◆ DATA EXTRACTS:
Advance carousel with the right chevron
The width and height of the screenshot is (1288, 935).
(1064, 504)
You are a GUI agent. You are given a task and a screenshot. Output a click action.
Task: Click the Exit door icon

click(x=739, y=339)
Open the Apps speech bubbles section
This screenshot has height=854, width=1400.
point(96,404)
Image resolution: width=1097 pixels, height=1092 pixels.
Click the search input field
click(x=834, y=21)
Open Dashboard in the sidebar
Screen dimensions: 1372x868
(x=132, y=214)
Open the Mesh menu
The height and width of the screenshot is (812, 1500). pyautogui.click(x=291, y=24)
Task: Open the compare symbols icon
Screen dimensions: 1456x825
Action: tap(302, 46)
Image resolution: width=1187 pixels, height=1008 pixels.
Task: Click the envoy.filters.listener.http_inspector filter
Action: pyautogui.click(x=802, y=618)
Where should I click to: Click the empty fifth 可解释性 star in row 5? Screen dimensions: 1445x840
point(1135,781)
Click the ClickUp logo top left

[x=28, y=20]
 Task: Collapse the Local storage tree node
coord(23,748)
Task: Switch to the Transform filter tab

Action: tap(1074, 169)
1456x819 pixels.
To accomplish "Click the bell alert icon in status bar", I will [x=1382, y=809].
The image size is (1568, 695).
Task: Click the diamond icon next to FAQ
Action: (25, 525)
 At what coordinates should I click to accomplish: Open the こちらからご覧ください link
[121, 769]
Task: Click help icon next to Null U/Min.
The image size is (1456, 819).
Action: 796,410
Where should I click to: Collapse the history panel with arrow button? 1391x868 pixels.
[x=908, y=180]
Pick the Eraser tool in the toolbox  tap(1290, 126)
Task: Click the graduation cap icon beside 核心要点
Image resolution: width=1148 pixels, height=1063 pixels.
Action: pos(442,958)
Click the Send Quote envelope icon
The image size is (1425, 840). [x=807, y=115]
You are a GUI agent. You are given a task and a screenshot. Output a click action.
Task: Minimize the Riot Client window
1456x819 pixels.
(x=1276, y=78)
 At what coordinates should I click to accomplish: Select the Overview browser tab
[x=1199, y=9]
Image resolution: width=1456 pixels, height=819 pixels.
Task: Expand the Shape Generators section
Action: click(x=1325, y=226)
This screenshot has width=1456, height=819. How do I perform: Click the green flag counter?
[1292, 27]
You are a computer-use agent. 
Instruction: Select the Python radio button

◆ ASSIGNMENT:
From the line containing "Task: Click the graduation" down to the final line of the records above, copy everything exactly and include nothing else.

◆ EXERCISE ANSWER:
Task: Click the graduation cap icon beside 核心要点
Image resolution: width=1148 pixels, height=1063 pixels.
Action: pos(442,958)
Click the Send Quote envelope icon
The image size is (1425, 840). [x=807, y=115]
You are a GUI agent. You are given a task and a screenshot. Output a click action.
Task: Minimize the Riot Client window
1456x819 pixels.
(x=1276, y=78)
 At what coordinates should I click to accomplish: Select the Overview browser tab
[x=1199, y=9]
Image resolution: width=1456 pixels, height=819 pixels.
Task: Expand the Shape Generators section
Action: click(x=1325, y=226)
This screenshot has width=1456, height=819. How do I perform: Click the green flag counter?
[1292, 27]
You are a computer-use agent. 
Instruction: Select the Python radio button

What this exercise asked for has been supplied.